Auftrag: Gib aus dem Auszug über den Fiaker-Streik den Abschnitt von „Standplätze gestrichen“ bis einschließlich „der City gekappt.“ wortgetreu wieder.

Ausgewählter Auszug:
===

16.05.2019 15:00 |

Standplätze gestrichen

Fiaker-Streik: „Wir besetzen den Rathausplatz“

Den Fiakern in Wien reicht es: Mit Hunderten Pferden (allerdings ohne Pferdewindeln!) und Kutschen wollen sie den Rathausplatz besetzen und das Rathaus umstellen. Als Demo offiziell angemeldet an je einem Tag im Mai und Juni. Auslöser: Über Nacht hat ihnen der Magistrat erneut Standplätze in der City gekappt.

===

Datenauszüge:
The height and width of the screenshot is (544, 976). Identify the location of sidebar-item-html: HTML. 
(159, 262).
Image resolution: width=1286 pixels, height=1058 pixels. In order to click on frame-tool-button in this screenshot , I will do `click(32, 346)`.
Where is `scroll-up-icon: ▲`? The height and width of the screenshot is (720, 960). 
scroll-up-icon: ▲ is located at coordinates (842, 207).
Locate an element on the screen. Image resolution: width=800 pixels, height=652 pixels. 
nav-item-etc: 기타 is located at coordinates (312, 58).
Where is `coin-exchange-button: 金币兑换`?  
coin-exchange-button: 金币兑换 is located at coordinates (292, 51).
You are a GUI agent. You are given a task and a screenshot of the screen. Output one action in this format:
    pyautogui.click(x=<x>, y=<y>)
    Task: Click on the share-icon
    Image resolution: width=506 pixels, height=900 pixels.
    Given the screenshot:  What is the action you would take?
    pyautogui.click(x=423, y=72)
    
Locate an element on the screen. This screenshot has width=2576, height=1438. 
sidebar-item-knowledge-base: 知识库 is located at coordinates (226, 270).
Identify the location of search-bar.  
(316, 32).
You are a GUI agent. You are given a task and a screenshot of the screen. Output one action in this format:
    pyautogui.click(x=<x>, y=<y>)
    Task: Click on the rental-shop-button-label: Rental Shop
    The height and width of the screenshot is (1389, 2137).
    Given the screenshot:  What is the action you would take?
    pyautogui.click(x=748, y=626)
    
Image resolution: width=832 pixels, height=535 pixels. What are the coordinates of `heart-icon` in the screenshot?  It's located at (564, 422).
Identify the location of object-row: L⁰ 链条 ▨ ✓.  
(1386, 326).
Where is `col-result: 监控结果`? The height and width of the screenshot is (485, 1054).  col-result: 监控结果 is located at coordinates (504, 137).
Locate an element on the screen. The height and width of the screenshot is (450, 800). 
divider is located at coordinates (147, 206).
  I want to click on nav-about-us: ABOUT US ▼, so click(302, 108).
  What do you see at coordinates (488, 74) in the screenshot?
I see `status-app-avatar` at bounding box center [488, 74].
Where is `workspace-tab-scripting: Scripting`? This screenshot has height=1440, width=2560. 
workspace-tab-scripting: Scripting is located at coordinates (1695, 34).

===

Antwort folgt:
Standplätze gestrichen

Fiaker-Streik: „Wir besetzen den Rathausplatz“

Den Fiakern in Wien reicht es: Mit Hunderten Pferden (allerdings ohne Pferdewindeln!) und Kutschen wollen sie den Rathausplatz besetzen und das Rathaus umstellen. Als Demo offiziell angemeldet an je einem Tag im Mai und Juni. Auslöser: Über Nacht hat ihnen der Magistrat erneut Standplätze in der City gekappt.